▶ Work to be completed
Copy out the stretch from the line containing "The image size is (1456, 819). In" through the line containing "center [537, 161].", with "Smartphone" changed to "Laptop" and nothing else altered.

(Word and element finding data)
+ + + + +

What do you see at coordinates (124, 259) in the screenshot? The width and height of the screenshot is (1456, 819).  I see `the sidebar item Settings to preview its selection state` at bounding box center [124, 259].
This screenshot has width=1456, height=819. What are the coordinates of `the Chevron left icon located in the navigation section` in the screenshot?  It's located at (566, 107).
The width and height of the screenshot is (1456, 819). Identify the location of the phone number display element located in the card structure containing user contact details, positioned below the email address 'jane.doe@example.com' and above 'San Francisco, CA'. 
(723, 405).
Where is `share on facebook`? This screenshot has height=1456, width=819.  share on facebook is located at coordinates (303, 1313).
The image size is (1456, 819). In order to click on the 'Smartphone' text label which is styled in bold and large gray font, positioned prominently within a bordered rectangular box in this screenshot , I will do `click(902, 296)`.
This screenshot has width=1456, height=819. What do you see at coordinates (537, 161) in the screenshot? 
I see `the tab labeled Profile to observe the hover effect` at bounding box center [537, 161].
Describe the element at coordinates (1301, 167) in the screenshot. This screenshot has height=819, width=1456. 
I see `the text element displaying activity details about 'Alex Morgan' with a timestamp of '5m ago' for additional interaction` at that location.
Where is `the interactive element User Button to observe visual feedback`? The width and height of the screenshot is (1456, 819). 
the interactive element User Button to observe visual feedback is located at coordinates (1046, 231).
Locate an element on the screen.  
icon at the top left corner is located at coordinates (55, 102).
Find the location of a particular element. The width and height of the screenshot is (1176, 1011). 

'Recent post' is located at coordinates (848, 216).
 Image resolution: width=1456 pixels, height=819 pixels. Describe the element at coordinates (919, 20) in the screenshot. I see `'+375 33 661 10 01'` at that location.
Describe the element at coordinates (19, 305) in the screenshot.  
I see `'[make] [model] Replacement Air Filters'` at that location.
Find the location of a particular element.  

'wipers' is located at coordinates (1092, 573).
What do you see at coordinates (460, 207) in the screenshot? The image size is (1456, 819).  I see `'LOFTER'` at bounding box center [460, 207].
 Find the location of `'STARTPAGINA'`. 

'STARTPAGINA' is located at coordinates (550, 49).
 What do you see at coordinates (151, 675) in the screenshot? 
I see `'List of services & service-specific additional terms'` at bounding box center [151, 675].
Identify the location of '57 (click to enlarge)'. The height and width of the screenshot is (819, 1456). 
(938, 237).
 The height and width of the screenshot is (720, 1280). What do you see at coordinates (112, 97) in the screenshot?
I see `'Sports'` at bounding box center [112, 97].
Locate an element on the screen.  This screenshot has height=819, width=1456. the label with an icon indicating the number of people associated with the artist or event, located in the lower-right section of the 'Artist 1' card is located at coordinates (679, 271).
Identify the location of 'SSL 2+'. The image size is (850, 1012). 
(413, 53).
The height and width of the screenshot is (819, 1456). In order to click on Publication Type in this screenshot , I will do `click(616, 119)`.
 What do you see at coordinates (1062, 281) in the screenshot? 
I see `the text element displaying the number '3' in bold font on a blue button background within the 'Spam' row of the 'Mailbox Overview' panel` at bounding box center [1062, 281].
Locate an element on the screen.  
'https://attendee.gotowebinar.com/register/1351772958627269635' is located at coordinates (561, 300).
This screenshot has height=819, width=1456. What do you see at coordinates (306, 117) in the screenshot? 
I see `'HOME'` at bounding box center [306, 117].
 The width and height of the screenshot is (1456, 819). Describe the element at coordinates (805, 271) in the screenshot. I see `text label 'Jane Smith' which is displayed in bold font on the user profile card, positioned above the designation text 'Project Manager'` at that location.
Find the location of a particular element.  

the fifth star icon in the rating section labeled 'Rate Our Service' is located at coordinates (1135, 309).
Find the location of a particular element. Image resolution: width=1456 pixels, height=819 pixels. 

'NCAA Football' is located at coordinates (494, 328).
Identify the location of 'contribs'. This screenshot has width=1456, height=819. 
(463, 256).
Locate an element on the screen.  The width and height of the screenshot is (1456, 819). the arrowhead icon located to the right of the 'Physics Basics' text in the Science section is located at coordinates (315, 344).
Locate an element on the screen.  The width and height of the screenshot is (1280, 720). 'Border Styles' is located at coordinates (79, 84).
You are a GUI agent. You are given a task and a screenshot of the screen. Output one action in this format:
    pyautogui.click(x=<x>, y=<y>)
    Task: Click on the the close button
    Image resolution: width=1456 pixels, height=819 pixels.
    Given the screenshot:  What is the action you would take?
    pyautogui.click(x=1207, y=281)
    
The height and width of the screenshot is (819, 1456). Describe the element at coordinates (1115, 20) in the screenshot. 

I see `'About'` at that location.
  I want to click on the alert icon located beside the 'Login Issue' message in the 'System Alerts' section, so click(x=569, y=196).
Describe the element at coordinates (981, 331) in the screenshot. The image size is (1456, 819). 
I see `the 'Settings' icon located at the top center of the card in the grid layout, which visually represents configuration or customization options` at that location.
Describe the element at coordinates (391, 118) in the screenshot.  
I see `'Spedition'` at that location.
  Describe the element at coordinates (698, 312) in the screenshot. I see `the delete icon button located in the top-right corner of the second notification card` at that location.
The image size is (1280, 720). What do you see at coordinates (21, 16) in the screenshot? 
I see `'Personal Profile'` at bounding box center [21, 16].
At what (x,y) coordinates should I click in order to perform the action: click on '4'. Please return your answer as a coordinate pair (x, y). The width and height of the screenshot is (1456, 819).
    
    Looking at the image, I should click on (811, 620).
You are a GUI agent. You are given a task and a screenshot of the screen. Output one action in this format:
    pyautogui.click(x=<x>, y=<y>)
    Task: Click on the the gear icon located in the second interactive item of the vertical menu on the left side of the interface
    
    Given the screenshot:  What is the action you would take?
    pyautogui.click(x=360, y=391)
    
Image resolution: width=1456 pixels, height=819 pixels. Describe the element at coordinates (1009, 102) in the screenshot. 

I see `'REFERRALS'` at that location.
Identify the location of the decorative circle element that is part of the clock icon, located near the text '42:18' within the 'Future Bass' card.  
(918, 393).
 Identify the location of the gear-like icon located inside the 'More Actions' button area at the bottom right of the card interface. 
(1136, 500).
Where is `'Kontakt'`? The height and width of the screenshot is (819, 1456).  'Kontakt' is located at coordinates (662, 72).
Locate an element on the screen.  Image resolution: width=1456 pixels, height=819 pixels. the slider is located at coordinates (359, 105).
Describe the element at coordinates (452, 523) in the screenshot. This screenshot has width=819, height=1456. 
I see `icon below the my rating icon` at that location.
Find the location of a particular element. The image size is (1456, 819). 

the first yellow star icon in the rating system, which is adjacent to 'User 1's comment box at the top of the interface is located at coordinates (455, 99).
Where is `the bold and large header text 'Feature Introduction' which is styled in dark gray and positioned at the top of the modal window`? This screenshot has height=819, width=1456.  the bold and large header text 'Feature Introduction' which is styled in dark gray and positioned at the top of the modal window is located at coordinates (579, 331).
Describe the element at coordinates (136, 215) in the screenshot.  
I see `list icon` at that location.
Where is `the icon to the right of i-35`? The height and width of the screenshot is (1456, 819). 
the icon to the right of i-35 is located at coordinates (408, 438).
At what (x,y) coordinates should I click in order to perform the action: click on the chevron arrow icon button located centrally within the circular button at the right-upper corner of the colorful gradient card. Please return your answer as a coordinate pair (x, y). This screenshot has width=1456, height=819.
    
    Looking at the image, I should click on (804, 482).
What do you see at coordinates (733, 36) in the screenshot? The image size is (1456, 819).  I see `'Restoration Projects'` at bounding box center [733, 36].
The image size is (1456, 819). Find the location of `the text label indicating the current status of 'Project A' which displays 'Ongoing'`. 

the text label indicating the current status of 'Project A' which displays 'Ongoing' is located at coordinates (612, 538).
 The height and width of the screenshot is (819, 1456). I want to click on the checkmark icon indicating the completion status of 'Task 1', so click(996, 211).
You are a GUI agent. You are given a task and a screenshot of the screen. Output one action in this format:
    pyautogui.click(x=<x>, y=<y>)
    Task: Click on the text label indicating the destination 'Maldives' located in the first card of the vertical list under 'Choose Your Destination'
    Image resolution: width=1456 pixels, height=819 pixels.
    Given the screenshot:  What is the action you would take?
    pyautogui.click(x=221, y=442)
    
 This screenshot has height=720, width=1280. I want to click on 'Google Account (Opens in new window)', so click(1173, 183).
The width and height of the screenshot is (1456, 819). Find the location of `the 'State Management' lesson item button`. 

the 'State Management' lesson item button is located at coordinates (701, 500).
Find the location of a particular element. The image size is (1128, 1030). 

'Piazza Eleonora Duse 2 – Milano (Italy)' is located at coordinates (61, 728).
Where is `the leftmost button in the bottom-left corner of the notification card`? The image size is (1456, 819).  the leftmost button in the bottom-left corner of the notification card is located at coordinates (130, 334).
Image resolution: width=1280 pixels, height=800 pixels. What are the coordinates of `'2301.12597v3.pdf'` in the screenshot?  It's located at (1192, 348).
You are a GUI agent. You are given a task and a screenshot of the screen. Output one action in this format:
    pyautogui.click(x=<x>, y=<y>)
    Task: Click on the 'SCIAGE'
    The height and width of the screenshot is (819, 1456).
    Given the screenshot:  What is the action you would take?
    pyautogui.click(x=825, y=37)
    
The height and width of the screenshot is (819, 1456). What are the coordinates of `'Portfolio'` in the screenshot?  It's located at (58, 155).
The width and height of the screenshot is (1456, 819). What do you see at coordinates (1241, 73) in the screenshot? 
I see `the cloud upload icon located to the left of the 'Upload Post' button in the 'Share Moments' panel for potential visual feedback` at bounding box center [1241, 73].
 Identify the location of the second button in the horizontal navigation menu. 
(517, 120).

+ + + + +

▶ Result
The image size is (1456, 819). In order to click on the 'Laptop' text label which is styled in bold and large gray font, positioned prominently within a bordered rectangular box in this screenshot , I will do `click(902, 296)`.
This screenshot has width=1456, height=819. What do you see at coordinates (537, 161) in the screenshot? 
I see `the tab labeled Profile to observe the hover effect` at bounding box center [537, 161].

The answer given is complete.